We already know some of their chips are literal heaters, they'd best hope these won't be the same which is a similar thing to whats been happening with AMD's 7nm chips. Hotter than we're used to seeing but still works, as long as they can get that part right they'll have something working for them.
Posted on Reply
#21
voltage
If anyone at INTEL happens to read this, (doubtful, but you never know) you need to release tiger lake in 2020, and not 2021. If you do release it in 2021, you may lose more market share to the sand people., aka the tusken raiders.
Posted on Reply
#22
R-T-B
windwhirl
I honestly can't handle the amount of Lakes Intel has going around between those that are already in production and the future product lines.
It does seem like they went "lake crazy."

I have a suspicion "lake" denotes the node, 14nm.

Were Sandy/Ivy Bridge on the same nm level node? Or not? I forget...

EDIT: Nope. Ivy bridge was a die shrink.

Intel just went land o' lakes on us.
Posted on Reply
#23
Imsochobo
notb
CPU performance is better than previous generation, which was leading the market. So it's not great compared to what?

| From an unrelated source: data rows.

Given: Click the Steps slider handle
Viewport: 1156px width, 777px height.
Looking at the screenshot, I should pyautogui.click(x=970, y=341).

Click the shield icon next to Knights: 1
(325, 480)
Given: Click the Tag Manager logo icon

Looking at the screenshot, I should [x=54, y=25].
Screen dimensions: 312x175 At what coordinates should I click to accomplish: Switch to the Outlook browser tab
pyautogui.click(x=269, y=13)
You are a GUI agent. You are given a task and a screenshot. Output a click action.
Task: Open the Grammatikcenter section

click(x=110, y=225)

For a while these CPUs were only available in "showcase" convertibles. That isn't true anymore.
This month Ice Lake U started shipping in mainstream consumer laptops: Dell Inspiron and Lenovo IdeaPad.

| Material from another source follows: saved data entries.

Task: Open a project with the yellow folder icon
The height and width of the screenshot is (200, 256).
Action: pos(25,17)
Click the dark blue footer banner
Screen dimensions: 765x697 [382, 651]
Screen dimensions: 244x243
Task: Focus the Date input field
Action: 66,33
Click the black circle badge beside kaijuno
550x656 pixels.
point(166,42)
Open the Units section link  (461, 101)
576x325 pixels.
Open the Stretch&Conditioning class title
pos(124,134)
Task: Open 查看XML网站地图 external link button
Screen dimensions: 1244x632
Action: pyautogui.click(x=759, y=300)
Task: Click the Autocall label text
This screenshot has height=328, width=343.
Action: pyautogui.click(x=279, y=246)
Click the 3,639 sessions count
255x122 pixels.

Sure, 14nm 10th gen is still ubiquitous, but 10nm is not "very limited" anymore if Dell and Lenovo were able to secure chips for their best selling lineups.

Some series haven't been updated yet - including workhorses like Dell Latitude and IBM ThinkPad T/L.
IMO they're waiting for Ice Lake U with vPro and 6 cores instead of Iris.
Singlethread better, multicore worse.
Gpu better, 15W vs 15W.
watch reviews of ice lake in 15W configurations and not 25W and it's obvious that while the architecture improvements give hope the node holds it back.
Posted on Reply
#24
notb
Imsochobo
Singlethread better, multicore worse.
Gpu better, 15W vs 15W.
watch reviews of ice lake in 15W configurations and not 25W and it's obvious that while the architecture improvements give hope the node holds it back.
https://www.phoronix.com/scan.php?page=article&item=intel-1065g7-xps7390&num=1
Ice lake U wins in all benchmarks when compared to similar 4-core 14nm CPUs.

The only 15W SoC that beats these (in multi thread) is the 6-core Comet Lake U.
Posted on Reply
#25
voltage
I would like a tiger lake cpu series for desktop, and at the same time be able to purchase a laptop using tiger lake also. I am willing to wait 1 more year, but that's about it.